Explore Steps, Demo, and Export
Click 'Step-by-Step Solution' to expand the full dot product breakdown for every output cell. For square matrix multiplication, the non-commutativity demo shows A×B and B×A side by side. Use the copy buttons to export the result as tab-separated text, LaTeX bmatrix notation, or plain text for use in documents or spreadsheets.
자주 묻는 질문
Why can't I multiply my two matrices?
Matrix multiplication requires that the number of columns in the first matrix (A) equals the number of rows in the second matrix (B). If A is an m×n matrix and B is a p×q matrix, multiplication is only defined when n = p. For example, a 3×4 matrix can be multiplied by a 4×2 matrix (giving a 3×2 result), but not by a 3×4 matrix. When the dimensions are incompatible, the calculator shows a red error message explaining exactly which column and row counts do not match. Adjust the dimensions of one or both matrices until they are compatible.
Why is matrix multiplication not commutative?
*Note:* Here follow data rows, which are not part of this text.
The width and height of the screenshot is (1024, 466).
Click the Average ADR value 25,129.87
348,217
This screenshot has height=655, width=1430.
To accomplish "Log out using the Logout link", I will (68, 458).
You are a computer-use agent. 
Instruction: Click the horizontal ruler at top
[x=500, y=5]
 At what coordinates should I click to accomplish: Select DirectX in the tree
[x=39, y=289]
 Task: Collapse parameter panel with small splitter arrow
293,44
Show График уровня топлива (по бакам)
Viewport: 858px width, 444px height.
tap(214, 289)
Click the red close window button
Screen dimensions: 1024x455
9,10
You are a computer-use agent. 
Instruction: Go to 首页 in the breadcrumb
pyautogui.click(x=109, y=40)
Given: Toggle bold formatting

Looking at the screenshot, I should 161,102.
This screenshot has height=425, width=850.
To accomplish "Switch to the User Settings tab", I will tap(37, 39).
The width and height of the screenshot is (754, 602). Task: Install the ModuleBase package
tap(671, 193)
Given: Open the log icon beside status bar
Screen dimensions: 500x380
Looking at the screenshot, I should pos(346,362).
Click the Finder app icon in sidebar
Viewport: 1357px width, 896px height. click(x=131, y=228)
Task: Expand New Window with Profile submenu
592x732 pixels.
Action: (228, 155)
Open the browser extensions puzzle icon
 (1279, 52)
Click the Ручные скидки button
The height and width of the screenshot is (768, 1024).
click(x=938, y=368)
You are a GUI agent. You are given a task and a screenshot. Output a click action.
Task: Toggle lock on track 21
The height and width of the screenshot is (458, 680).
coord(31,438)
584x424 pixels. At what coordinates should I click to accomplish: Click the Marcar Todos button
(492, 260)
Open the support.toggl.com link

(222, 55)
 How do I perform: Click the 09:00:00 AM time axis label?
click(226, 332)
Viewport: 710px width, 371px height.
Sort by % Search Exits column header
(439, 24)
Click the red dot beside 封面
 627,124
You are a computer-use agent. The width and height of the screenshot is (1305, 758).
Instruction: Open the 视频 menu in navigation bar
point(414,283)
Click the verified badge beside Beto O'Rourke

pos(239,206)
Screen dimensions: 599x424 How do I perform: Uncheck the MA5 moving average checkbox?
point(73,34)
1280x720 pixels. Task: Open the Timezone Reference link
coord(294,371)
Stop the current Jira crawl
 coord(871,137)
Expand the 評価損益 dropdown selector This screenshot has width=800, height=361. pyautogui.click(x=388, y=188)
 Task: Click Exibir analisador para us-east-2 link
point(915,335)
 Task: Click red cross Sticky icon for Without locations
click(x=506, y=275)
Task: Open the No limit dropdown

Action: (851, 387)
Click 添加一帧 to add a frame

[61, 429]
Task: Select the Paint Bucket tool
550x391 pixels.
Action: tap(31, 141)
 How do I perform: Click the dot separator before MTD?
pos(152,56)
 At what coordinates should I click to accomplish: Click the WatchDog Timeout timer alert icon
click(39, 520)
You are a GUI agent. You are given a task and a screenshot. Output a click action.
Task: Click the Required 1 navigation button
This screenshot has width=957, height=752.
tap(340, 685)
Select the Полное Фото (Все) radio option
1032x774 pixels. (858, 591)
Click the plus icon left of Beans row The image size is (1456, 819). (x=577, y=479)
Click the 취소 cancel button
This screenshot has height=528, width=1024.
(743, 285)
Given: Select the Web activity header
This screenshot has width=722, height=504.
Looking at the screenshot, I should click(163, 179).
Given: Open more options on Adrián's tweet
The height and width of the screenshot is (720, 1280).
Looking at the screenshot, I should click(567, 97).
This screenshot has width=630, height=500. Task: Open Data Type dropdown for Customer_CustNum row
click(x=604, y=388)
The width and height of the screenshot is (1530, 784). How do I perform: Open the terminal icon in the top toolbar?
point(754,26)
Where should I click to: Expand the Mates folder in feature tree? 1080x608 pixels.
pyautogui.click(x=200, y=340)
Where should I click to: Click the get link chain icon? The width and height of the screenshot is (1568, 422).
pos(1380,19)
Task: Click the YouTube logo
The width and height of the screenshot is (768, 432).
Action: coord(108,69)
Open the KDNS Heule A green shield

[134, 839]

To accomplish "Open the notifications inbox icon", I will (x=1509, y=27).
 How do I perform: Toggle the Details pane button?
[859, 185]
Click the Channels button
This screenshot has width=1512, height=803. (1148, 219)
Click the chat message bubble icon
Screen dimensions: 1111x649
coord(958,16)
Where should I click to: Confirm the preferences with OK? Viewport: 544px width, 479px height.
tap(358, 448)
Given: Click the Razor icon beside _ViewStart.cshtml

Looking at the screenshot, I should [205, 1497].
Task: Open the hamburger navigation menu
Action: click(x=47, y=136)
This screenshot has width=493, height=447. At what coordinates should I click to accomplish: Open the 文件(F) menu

Unlike regular number multiplication where a × b always equals b × a, matrix multiplication generally does not satisfy A × B = B × A. The reason is geometric: A × B applies transformation B first, then A, while B × A applies A first, then B. These two sequences of transformations typically produce different results. Even when both products are defined (which requires both matrices to be square and the same size), the results are almost always different. This is demonstrated visually by the non-commutativity demo in the results panel, which computes both A×B and B×A side by side whenever you multiply two square matrices of equal size.
What does the heatmap show?
The heatmap overlays color tints on the result matrix cells to visualize the relative magnitude of each value. Cells with large positive values receive a warm tint in the tool's primary color, with intensity proportional to the value's magnitude relative to the maximum absolute value in the matrix. Cells with large negative values receive a cool blue tint. Cells near zero remain uncolored. This visual layer makes it easy to identify at a glance which output cells are largest or smallest without reading every number. The heatmap can be toggled on and off with the button in the result panel header.
How does matrix power work, and what is A^0?
The matrix power operation computes A raised to a non-negative integer exponent n. A^1 = A (the matrix itself), A^2 = A × A, A^3 = A × A × A, and so on. A^0 is defined as the identity matrix — a square matrix with 1s along the main diagonal and 0s everywhere else — because multiplying any matrix by the identity leaves it unchanged (I × A = A), analogous to how any number raised to the power 0 equals 1. Matrix power requires the input matrix to be square (same number of rows and columns). The calculator uses repeated squaring for efficiency, so even large exponents compute quickly.
Can I enter fractions like 1/3 in the cells?
Yes. Each cell accepts integers (such as 5 or -3), decimal numbers (such as 2.5 or -0.75), and fractions in the form numerator/denominator (such as 1/3, -2/5, or 7/4). The calculator parses the fraction at calculation time and converts it to a decimal for the computation. Note that results are displayed in decimal form — a cell containing 1/3 contributes the value 0.33333... to the calculation. Use the decimal precision selector to control how many decimal places appear in the result. For exact fractional output, a symbolic CAS tool would be needed.
How do I copy the result for use in LaTeX or a spreadsheet?
The result panel includes three copy buttons. 'Copy as CSV' puts the values in tab-separated format, which can be pasted directly into Excel, Google Sheets, or any spreadsheet application — each column lands in its own cell. 'Copy as LaTeX' formats the matrix using the standard LaTeX bmatrix environment (\begin{bmatrix}...\end{bmatrix}), ready to paste into a TeX document or Overleaf editor. 'Copy as Text' produces a neatly spaced plain-text representation suitable for emails, notes, or any plain-text environment. All three formats respect the decimal precision setting you have selected.